Which Tool is Right for You?
The landscape of medical dictation software is diverse, but the right choice for your practice depends on your specific context. For large health systems already invested in Epic or Cerner, adding Nuance DAX or Dragon Medical One leverages existing infrastructure to deliver high-performance ambient scribing. However, these solutions often come with enterprise-level price tags and complex IT requirements.
For independent US practices, the calculus is different. Data security (HIPAA compliance) is non-negotiable, and seamless integration with your specific EHR is critical. Standalone tools like Abridge or Suki offer impressive technology but may require IT support to fit optimally into specific clinic workflows.
Ultimately, the best AI medical dictation software is the one that fits your budget, integrates with your existing EHR, and allows you to focus on patient care and work-life balance.
Frequently Asked Questions
1. Which AI medical scribe is most accurate?
Dragon Medical One is widely considered the most accurate tool for active dictation, thanks to its decades of training on clinical vocabulary. For ambient AI scribes, DeepScribe and Abridge consistently perform well by using advanced natural language processing to map patient conversations to structured clinical terminology. Human oversight is always required regardless of which platform you use.

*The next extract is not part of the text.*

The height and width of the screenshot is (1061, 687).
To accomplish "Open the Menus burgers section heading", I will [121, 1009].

2. How does AI medical transcription work?
AI medical transcription uses ambient listening and natural language processing to capture a live conversation between a doctor and patient. The software extracts relevant clinical details, formats them into standard SOAP note sections, and suggests medical codes for the physician to review and approve.

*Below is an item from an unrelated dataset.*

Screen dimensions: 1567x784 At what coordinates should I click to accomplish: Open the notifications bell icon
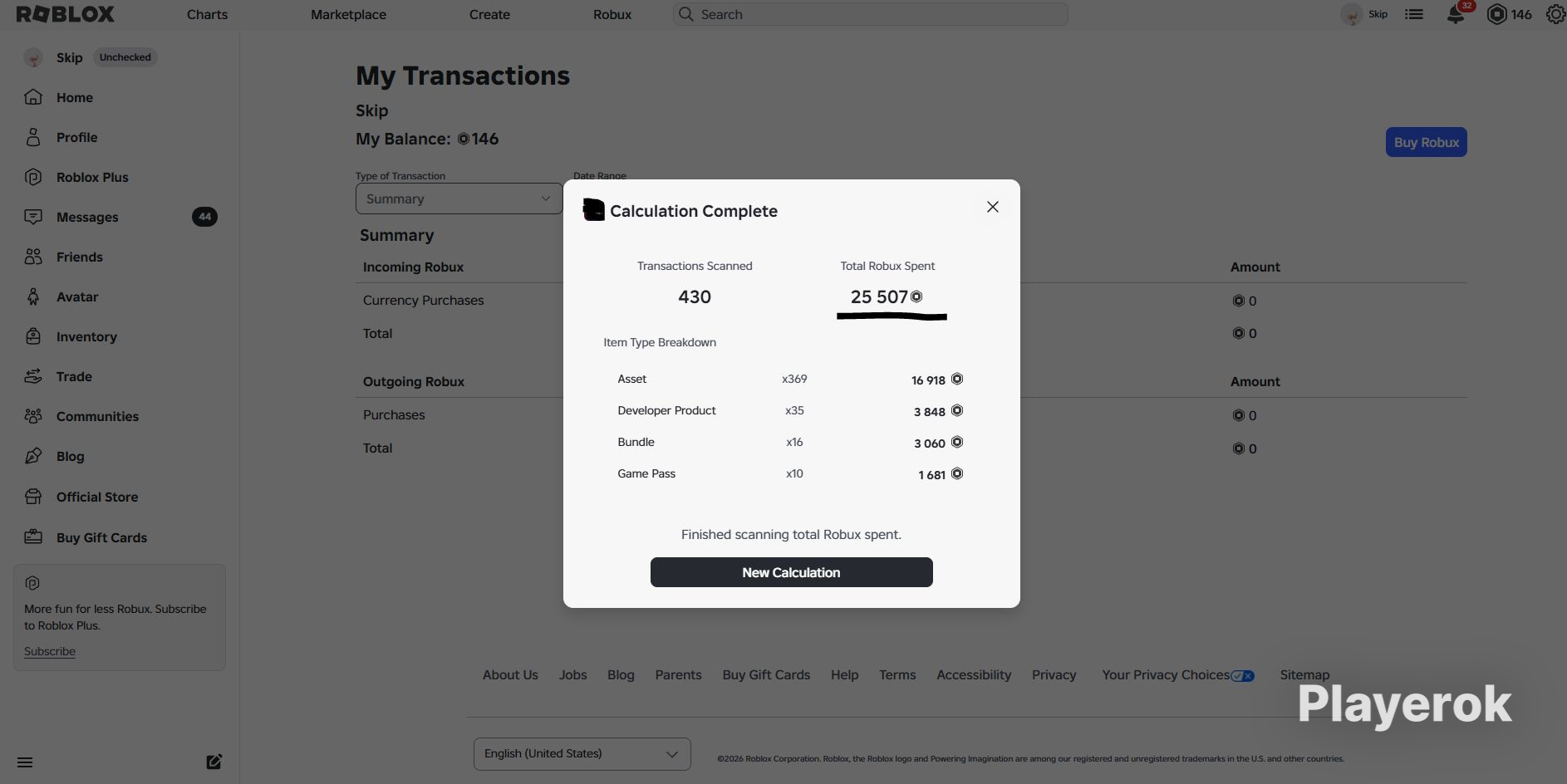coord(1456,14)
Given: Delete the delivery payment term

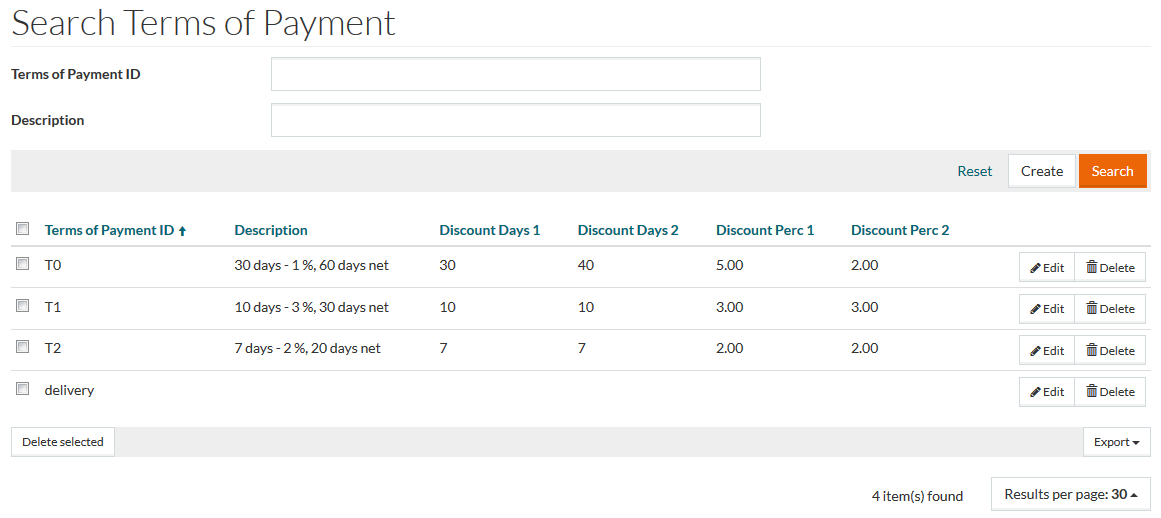Looking at the screenshot, I should click(1110, 392).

3. What is the difference between an AI medical scribe and traditional dictation software?
Traditional dictation software types out exactly what you say, requiring you to narrate the entire note actively. An AI medical scribe listens to the natural patient conversation in the background, extracts the clinically relevant information automatically, and generates a structured note without the physician directing every detail.
4. Is AI medical dictation software HIPAA compliant?

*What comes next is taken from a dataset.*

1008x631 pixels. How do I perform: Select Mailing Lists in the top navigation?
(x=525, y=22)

Not all platforms are automatically compliant. To meet HIPAA requirements, software must provide a signed Business Associate Agreement (BAA), robust encryption for data in transit and at rest, and strict access controls. Always verify BAA availability and confirm the vendor hosts data on US-based, HIPAA-compliant servers before use.
5. Can AI medical scribes integrate with Epic, Cerner, and athenahealth?
Many top-tier AI medical scribe platforms now offer deep, native integration with major US EHR systems. Nuance DAX and Abridge work natively inside Epic. Sunoh.ai connects directly with eClinicalWorks and other major platforms. DeepCura supports nine-plus EHR write-backs. Some standalone tools may still require manual copy-paste or custom API work, so testing real integration before committing is essential.
6. Is there a free AI medical dictation software option?
Yes. Heidi Health offers a free tier with core ambient scribe features, making it a practical starting point for solo clinicians or practices that want to evaluate AI scribing before paying. Freed offers a free trial period for the same reason. Both are HIPAA compliant and suitable for US practices exploring low-cost entry points.
7. Which AI medical scribe is best for small independent practices?
For independent US practices, Freed and Heidi Health offer the lowest barrier to entry with minimal IT setup required. DeepCura is a strong option if your practice wants to consolidate scribing, billing, and front desk automation into one platform. Sunoh.ai is worth evaluating if your practice runs eClinicalWorks.